Exercise goal :: Could you give back exactly the lines below from the one with "Task: Click the mouse icon beside LCtrl" through the one with "Task: Click wave", without a single picture?

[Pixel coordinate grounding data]

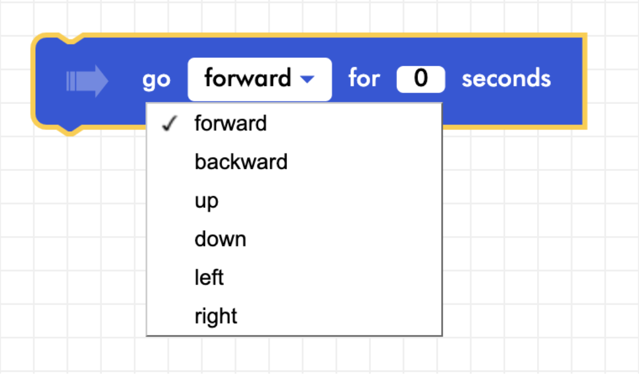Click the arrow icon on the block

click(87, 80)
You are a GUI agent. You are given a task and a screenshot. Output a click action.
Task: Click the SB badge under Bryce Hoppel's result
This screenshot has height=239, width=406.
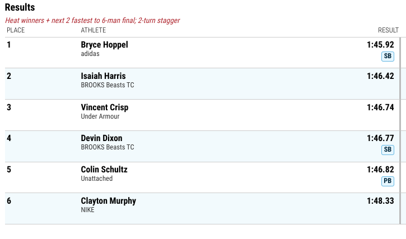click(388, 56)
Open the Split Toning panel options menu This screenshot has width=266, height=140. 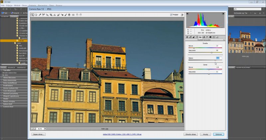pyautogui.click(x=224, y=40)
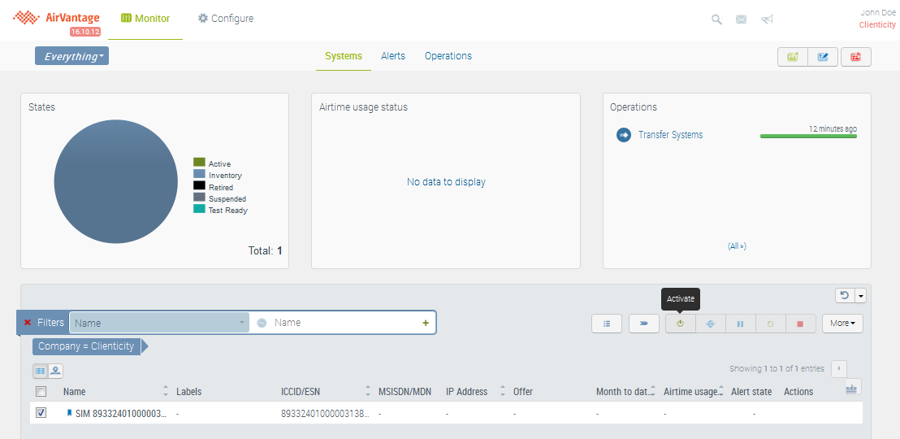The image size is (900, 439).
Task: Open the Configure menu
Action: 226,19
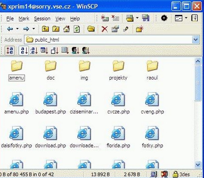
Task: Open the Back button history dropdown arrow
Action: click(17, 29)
--
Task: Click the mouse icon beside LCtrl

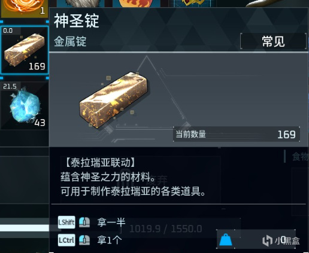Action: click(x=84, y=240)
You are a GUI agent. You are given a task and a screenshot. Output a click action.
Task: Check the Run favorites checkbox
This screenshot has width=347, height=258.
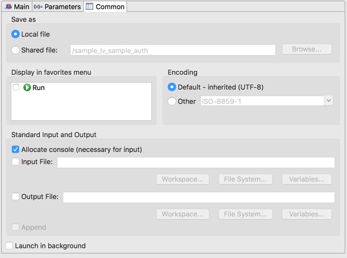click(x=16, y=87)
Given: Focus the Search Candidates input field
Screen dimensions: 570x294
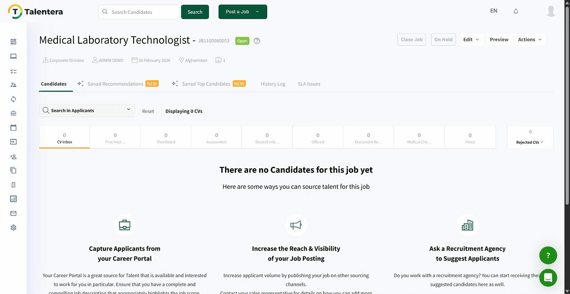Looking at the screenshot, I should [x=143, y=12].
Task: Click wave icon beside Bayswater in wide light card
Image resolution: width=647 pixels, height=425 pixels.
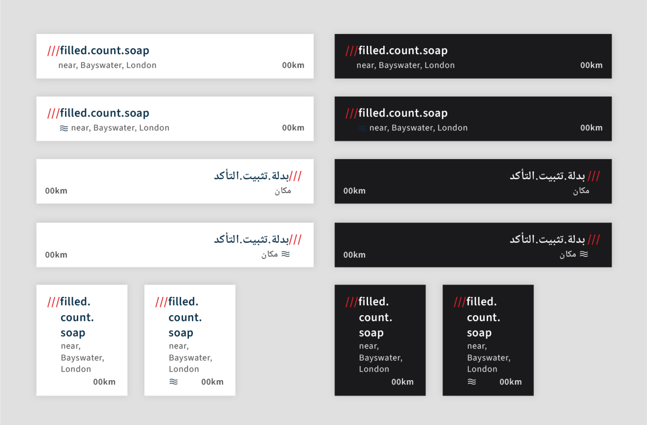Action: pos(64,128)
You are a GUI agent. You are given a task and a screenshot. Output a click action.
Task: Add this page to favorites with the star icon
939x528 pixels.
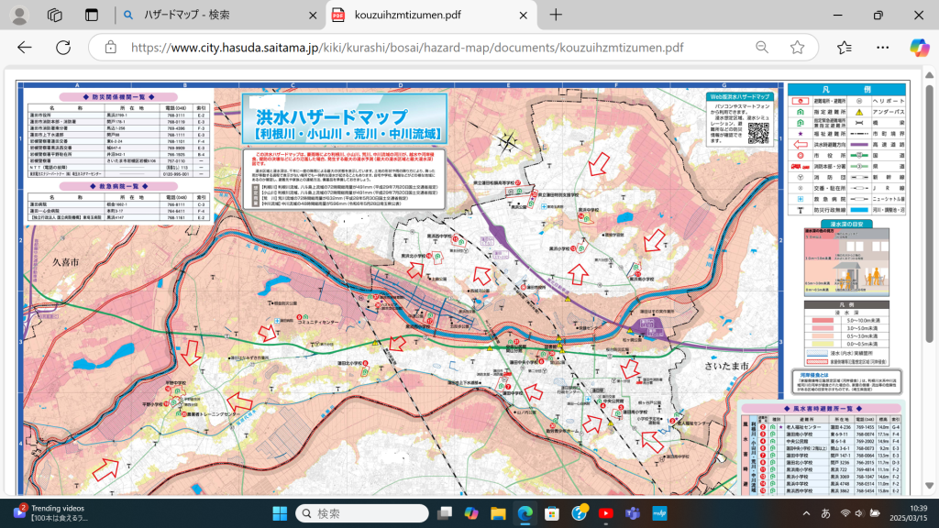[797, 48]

Exercise answer ::
Task: Click the mouse icon beside LCtrl

Action: click(x=84, y=240)
You are a GUI agent. You are given a task and a screenshot. Output a click action.
Task: Check the Run favorites checkbox
This screenshot has width=347, height=258.
click(x=16, y=87)
Given: Focus the Search Candidates input field
Screen dimensions: 570x294
Looking at the screenshot, I should [x=143, y=12].
Task: Click wave icon beside Bayswater in wide light card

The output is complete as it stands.